One of the hardest things about being a drama critic, at least for me, is that so many plays stubbornly resist categorisation — and Shoot the Crow by the Northern Irish writer Owen McCafferty is a prime example. Is it a comedy or a tragedy? Is it a proper, grown-up piece that wants to be taken seriously or a commercial production designed to put bums on seats? Is it high art or low entertainment?
It starts off as a fairly conventional West End comedy. We’re introduced to two pairs of Irish builders, one pair played by Conleth Hill and James Nesbitt, the other by Packy Lee and Jim Norton. The plot is set in motion when each pair decides to steal an unrecorded shipment of tiles from under the other pair’s noses. None of the four is particularly bright, and only one could be described as young, so the stage is set for a series of farcical scenes, no doubt concluding with all of them ending up with nothing.
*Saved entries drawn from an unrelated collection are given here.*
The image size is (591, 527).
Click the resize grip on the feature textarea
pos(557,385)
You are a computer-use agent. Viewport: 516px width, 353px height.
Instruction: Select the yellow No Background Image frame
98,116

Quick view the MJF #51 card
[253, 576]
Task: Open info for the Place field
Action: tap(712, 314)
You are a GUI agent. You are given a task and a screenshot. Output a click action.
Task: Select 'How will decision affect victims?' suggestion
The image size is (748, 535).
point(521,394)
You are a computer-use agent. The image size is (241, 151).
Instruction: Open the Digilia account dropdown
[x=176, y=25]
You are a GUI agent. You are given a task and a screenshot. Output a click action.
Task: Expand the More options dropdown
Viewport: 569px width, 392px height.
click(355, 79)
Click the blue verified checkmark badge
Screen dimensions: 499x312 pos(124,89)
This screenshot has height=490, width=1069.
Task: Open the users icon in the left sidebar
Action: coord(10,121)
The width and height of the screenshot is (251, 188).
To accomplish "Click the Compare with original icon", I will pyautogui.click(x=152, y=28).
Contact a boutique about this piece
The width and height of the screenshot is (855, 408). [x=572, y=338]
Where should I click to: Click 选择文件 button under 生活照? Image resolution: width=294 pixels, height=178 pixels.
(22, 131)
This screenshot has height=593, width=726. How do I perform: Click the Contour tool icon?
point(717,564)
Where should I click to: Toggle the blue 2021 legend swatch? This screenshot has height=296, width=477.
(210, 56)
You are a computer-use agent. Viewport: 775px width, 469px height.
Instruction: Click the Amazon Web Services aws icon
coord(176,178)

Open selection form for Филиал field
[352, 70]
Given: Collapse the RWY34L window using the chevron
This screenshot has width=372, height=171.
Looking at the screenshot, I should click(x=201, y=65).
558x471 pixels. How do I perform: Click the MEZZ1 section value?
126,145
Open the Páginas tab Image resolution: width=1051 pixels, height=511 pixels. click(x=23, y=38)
Yet no sooner has the play settled into this well-worn groove than it veers off in another direction. Socrates, the character played by James Nesbitt, buttonholes one of his workmates and pours his heart out to him, telling him about his charming but irresponsible father — ‘I worked out that there’s a difference between being a character and having character’ — and his fear that the apple hasn’t fallen very far from the tree. It’s quite a long speech and Nesbitt manages to invest it with such emotional power that it totally alters the trajectory of the play. Suddenly, Shoot the Crow is no longer just a comedy; it’s a meditation on what we make of our lives and the various yardsticks we use to determine whether we’re a success or a failure.